To mark its 50th anniversary this year, the venue, which is part of the University of East Anglia, is aiming to “become the first museum in the world to recognise art as being alive”.
In a series of interventions being introduced across the whole site, visitors will be invited to meet living art in a different way to traditional galleries and museums and encouraged to treat works as they would another person rather than an inanimate object.
Visitors will be able to choose their own journey through the gallery spaces via three approaches: digital, analogue and experiential.
The new museum concept invites people to connect with art on an emotional level. Touch will be encouraged where possible: visitors can hug Henry Moore’s Mother and Child sculpture, which is what the artist originally intended. “Over time it will develop a patina but that’s part of the ageing process – art isn’t something frozen,” says the centre’s director Jago Cooper, who has led on the relaunch.

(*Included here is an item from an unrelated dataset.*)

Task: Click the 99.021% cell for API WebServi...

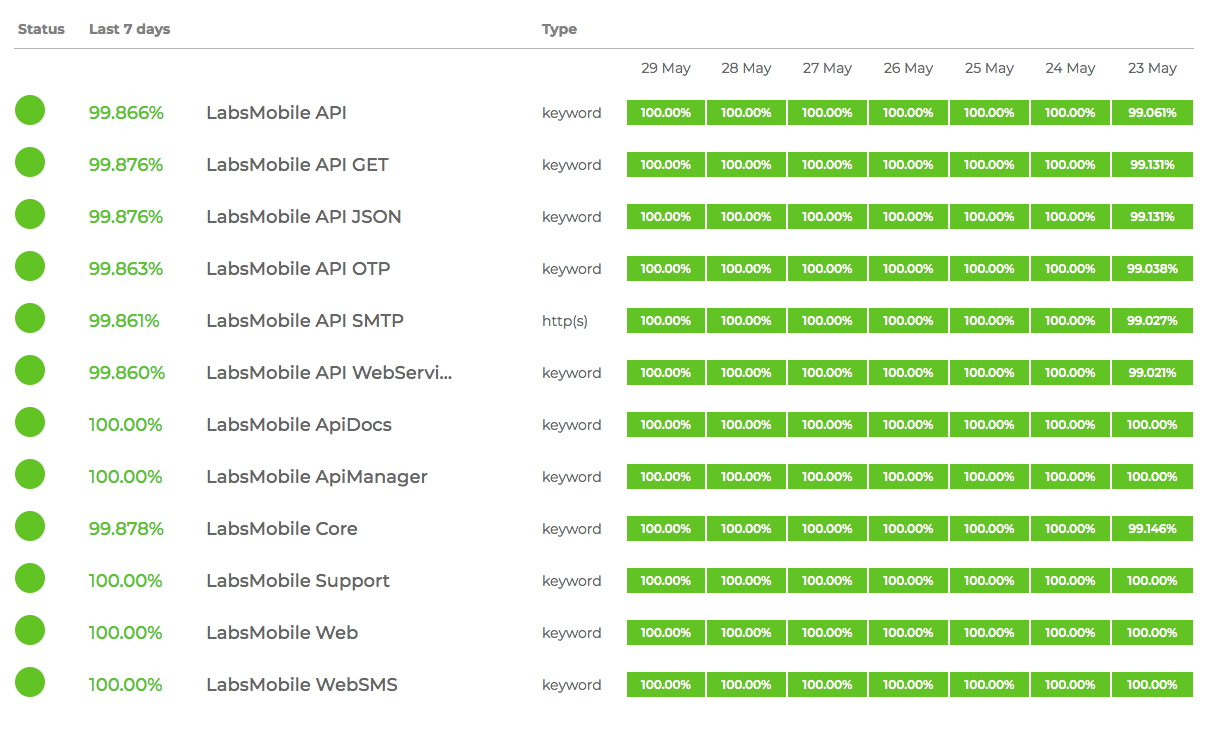Action: (1152, 373)
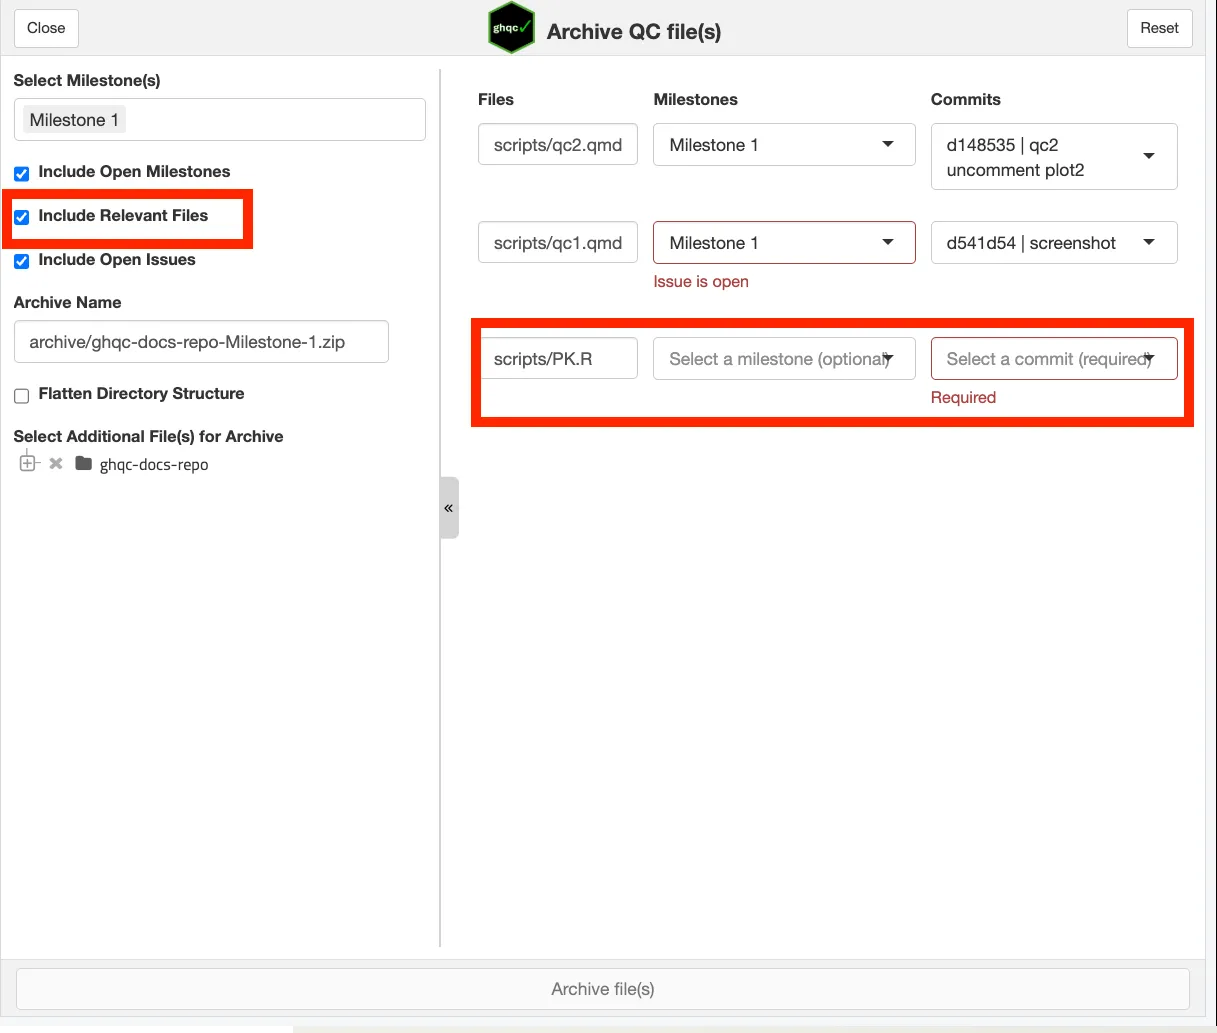1217x1033 pixels.
Task: Select the ghqc-docs-repo tree label
Action: (x=154, y=465)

The concept started with the question, “if art wasn’t in a glass case in a museum, what would it want to be doing?”, says Cooper. Other interventions allow visitors to sway in a hammock while talking to a Giacometti portrait, or experience becoming a living exhibit on display in a showcase, with artworks peering in on them. People can also create their own works to display on plinths.

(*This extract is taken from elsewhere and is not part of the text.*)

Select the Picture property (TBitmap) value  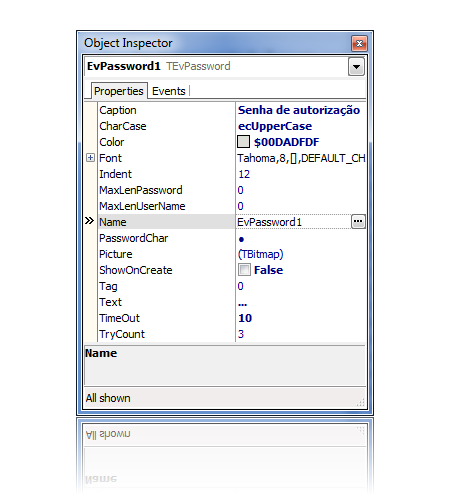[261, 254]
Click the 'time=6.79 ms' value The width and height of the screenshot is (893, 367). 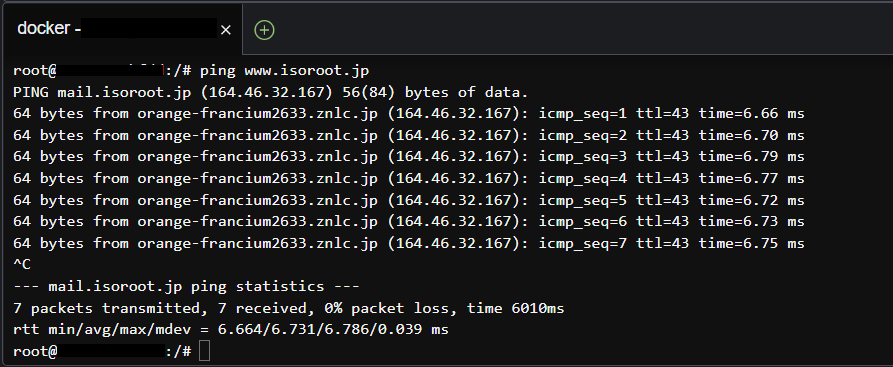(752, 157)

A digital tour available via the Smartify app will tell visitors where each work of art was born and its life story, emphasising that the museum is not the authority by offering a series of perspectives, including those of artists, academics and people with lived experience.
Using the whole site, the institution will run six-month artistic programmes focused on a single universal question, the first of which is “how do we adapt to a transforming world”?
To enable the galllery to be a fluid space, the venue introduced a “pay if and what you can” entrance model earlier this year, doing away with the cost distinction between temporary and permanent exhibitions.
“This frees up all of the art – it will be an open, dynamic and integrated landscape,” said Cooper.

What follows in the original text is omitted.